## What to do
Each record is to be duplicated exactly, with nothing added.

## Task input

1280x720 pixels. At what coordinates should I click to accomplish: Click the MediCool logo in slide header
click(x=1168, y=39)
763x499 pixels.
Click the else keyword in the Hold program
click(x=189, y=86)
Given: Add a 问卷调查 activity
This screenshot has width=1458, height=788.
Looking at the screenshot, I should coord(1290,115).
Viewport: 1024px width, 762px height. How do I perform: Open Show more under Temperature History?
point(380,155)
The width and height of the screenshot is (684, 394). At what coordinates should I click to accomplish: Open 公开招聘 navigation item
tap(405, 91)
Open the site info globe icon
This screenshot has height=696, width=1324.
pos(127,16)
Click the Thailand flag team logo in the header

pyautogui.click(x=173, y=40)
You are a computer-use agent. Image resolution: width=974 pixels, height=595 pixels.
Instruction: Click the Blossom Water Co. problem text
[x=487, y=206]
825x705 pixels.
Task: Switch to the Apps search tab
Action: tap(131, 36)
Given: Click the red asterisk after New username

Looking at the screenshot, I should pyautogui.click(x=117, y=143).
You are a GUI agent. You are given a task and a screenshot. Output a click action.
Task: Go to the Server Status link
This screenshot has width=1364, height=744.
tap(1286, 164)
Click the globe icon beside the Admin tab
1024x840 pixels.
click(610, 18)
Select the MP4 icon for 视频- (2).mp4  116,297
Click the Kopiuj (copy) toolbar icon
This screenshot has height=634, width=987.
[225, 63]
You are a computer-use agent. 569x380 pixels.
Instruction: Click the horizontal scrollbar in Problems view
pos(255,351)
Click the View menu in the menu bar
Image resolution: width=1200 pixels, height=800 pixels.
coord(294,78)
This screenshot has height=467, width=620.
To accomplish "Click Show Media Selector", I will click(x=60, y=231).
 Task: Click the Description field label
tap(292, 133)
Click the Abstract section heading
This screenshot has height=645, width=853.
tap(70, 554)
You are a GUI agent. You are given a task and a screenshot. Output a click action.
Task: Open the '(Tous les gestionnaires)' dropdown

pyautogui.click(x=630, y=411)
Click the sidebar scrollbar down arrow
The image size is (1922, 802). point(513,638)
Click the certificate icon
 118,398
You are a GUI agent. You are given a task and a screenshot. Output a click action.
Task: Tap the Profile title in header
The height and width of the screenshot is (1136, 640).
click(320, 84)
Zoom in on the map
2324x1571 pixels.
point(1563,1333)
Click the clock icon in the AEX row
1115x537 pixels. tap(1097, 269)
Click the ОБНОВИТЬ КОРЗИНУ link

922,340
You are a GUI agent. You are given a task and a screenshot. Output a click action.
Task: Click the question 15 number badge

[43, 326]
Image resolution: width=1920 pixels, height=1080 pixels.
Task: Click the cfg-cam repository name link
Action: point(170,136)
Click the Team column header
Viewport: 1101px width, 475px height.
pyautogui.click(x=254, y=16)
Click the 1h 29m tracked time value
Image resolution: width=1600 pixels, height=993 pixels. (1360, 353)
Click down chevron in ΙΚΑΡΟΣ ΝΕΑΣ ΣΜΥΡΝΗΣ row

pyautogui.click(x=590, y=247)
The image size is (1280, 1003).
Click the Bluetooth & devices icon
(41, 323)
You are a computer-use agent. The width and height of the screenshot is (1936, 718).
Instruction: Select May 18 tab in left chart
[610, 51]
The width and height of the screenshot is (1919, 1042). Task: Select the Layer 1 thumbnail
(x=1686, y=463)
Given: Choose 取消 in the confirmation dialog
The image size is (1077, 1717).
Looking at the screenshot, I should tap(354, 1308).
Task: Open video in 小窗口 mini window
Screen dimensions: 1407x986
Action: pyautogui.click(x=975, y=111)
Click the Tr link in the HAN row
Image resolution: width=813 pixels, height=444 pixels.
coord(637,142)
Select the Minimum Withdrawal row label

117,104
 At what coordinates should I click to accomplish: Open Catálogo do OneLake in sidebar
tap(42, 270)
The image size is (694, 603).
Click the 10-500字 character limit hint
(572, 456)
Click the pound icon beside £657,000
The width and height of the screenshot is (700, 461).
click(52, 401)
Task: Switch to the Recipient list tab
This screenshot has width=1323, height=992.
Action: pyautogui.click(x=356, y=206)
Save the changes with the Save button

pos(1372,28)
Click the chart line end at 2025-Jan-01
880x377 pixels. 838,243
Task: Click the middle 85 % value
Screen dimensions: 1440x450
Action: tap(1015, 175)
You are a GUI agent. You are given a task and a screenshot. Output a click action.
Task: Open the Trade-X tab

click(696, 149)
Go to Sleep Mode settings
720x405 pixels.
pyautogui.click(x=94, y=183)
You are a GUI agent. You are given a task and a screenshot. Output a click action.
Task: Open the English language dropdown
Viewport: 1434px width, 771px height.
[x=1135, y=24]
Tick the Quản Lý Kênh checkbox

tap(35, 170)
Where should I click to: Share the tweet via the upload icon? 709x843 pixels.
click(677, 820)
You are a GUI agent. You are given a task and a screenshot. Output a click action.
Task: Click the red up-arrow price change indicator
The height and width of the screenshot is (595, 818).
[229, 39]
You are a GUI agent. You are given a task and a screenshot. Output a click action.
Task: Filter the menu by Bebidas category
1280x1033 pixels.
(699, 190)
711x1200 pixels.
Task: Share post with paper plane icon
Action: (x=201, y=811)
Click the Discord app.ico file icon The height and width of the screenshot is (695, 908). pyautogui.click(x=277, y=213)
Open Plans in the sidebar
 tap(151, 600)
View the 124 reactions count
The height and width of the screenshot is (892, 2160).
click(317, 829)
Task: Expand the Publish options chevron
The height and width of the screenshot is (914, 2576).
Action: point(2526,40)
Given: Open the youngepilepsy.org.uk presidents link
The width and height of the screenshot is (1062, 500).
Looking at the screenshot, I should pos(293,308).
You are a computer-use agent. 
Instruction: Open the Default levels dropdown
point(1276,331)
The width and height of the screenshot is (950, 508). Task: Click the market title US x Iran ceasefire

## Solution to this problem
1280x720 pixels. At what coordinates should I click to accomplish: Click the MediCool logo in slide header
click(x=1168, y=39)
763x499 pixels.
Click the else keyword in the Hold program
click(x=189, y=86)
Given: Add a 问卷调查 activity
This screenshot has width=1458, height=788.
Looking at the screenshot, I should coord(1290,115).
Viewport: 1024px width, 762px height. How do I perform: Open Show more under Temperature History?
point(380,155)
The width and height of the screenshot is (684, 394). At what coordinates should I click to accomplish: Open 公开招聘 navigation item
tap(405, 91)
Open the site info globe icon
This screenshot has height=696, width=1324.
pos(127,16)
Click the Thailand flag team logo in the header

pyautogui.click(x=173, y=40)
You are a computer-use agent. Image resolution: width=974 pixels, height=595 pixels.
Instruction: Click the Blossom Water Co. problem text
[x=487, y=206]
825x705 pixels.
Task: Switch to the Apps search tab
Action: tap(131, 36)
Given: Click the red asterisk after New username

Looking at the screenshot, I should pyautogui.click(x=117, y=143).
You are a GUI agent. You are given a task and a screenshot. Output a click action.
Task: Go to the Server Status link
This screenshot has width=1364, height=744.
tap(1286, 164)
Click the globe icon beside the Admin tab
1024x840 pixels.
click(610, 18)
Select the MP4 icon for 视频- (2).mp4  116,297
Click the Kopiuj (copy) toolbar icon
This screenshot has height=634, width=987.
[225, 63]
You are a computer-use agent. 569x380 pixels.
Instruction: Click the horizontal scrollbar in Problems view
pos(255,351)
Click the View menu in the menu bar
Image resolution: width=1200 pixels, height=800 pixels.
coord(294,78)
This screenshot has height=467, width=620.
To accomplish "Click Show Media Selector", I will click(x=60, y=231).
 Task: Click the Description field label
tap(292, 133)
Click the Abstract section heading
This screenshot has height=645, width=853.
tap(70, 554)
You are a GUI agent. You are given a task and a screenshot. Output a click action.
Task: Open the '(Tous les gestionnaires)' dropdown

pyautogui.click(x=630, y=411)
Click the sidebar scrollbar down arrow
The image size is (1922, 802). point(513,638)
Click the certificate icon
 118,398
You are a GUI agent. You are given a task and a screenshot. Output a click action.
Task: Tap the Profile title in header
The height and width of the screenshot is (1136, 640).
click(320, 84)
Zoom in on the map
2324x1571 pixels.
point(1563,1333)
Click the clock icon in the AEX row
1115x537 pixels. tap(1097, 269)
Click the ОБНОВИТЬ КОРЗИНУ link

922,340
You are a GUI agent. You are given a task and a screenshot. Output a click action.
Task: Click the question 15 number badge

[43, 326]
Image resolution: width=1920 pixels, height=1080 pixels.
Task: Click the cfg-cam repository name link
Action: point(170,136)
Click the Team column header
Viewport: 1101px width, 475px height.
pyautogui.click(x=254, y=16)
Click the 1h 29m tracked time value
Image resolution: width=1600 pixels, height=993 pixels. (1360, 353)
Click down chevron in ΙΚΑΡΟΣ ΝΕΑΣ ΣΜΥΡΝΗΣ row

pyautogui.click(x=590, y=247)
The image size is (1280, 1003).
Click the Bluetooth & devices icon
(41, 323)
You are a computer-use agent. The width and height of the screenshot is (1936, 718).
Instruction: Select May 18 tab in left chart
[610, 51]
The width and height of the screenshot is (1919, 1042). Task: Select the Layer 1 thumbnail
(x=1686, y=463)
Given: Choose 取消 in the confirmation dialog
The image size is (1077, 1717).
Looking at the screenshot, I should tap(354, 1308).
Task: Open video in 小窗口 mini window
Screen dimensions: 1407x986
Action: pyautogui.click(x=975, y=111)
Click the Tr link in the HAN row
Image resolution: width=813 pixels, height=444 pixels.
coord(637,142)
Select the Minimum Withdrawal row label

117,104
 At what coordinates should I click to accomplish: Open Catálogo do OneLake in sidebar
tap(42, 270)
The image size is (694, 603).
Click the 10-500字 character limit hint
(572, 456)
Click the pound icon beside £657,000
The width and height of the screenshot is (700, 461).
click(52, 401)
Task: Switch to the Recipient list tab
This screenshot has width=1323, height=992.
Action: pyautogui.click(x=356, y=206)
Save the changes with the Save button

pos(1372,28)
Click the chart line end at 2025-Jan-01
880x377 pixels. 838,243
Task: Click the middle 85 % value
Screen dimensions: 1440x450
Action: tap(1015, 175)
You are a GUI agent. You are given a task and a screenshot. Output a click action.
Task: Open the Trade-X tab

click(696, 149)
Go to Sleep Mode settings
720x405 pixels.
pyautogui.click(x=94, y=183)
You are a GUI agent. You are given a task and a screenshot. Output a click action.
Task: Open the English language dropdown
Viewport: 1434px width, 771px height.
[x=1135, y=24]
Tick the Quản Lý Kênh checkbox

tap(35, 170)
Where should I click to: Share the tweet via the upload icon? 709x843 pixels.
click(677, 820)
You are a GUI agent. You are given a task and a screenshot. Output a click action.
Task: Click the red up-arrow price change indicator
The height and width of the screenshot is (595, 818).
[229, 39]
You are a GUI agent. You are given a task and a screenshot. Output a click action.
Task: Filter the menu by Bebidas category
1280x1033 pixels.
(699, 190)
711x1200 pixels.
Task: Share post with paper plane icon
Action: (x=201, y=811)
Click the Discord app.ico file icon The height and width of the screenshot is (695, 908). pyautogui.click(x=277, y=213)
Open Plans in the sidebar
 tap(151, 600)
View the 124 reactions count
The height and width of the screenshot is (892, 2160).
click(317, 829)
Task: Expand the Publish options chevron
The height and width of the screenshot is (914, 2576).
Action: point(2526,40)
Given: Open the youngepilepsy.org.uk presidents link
The width and height of the screenshot is (1062, 500).
Looking at the screenshot, I should pos(293,308).
You are a computer-use agent. 
Instruction: Open the Default levels dropdown
point(1276,331)
The width and height of the screenshot is (950, 508). Task: Click the market title US x Iran ceasefire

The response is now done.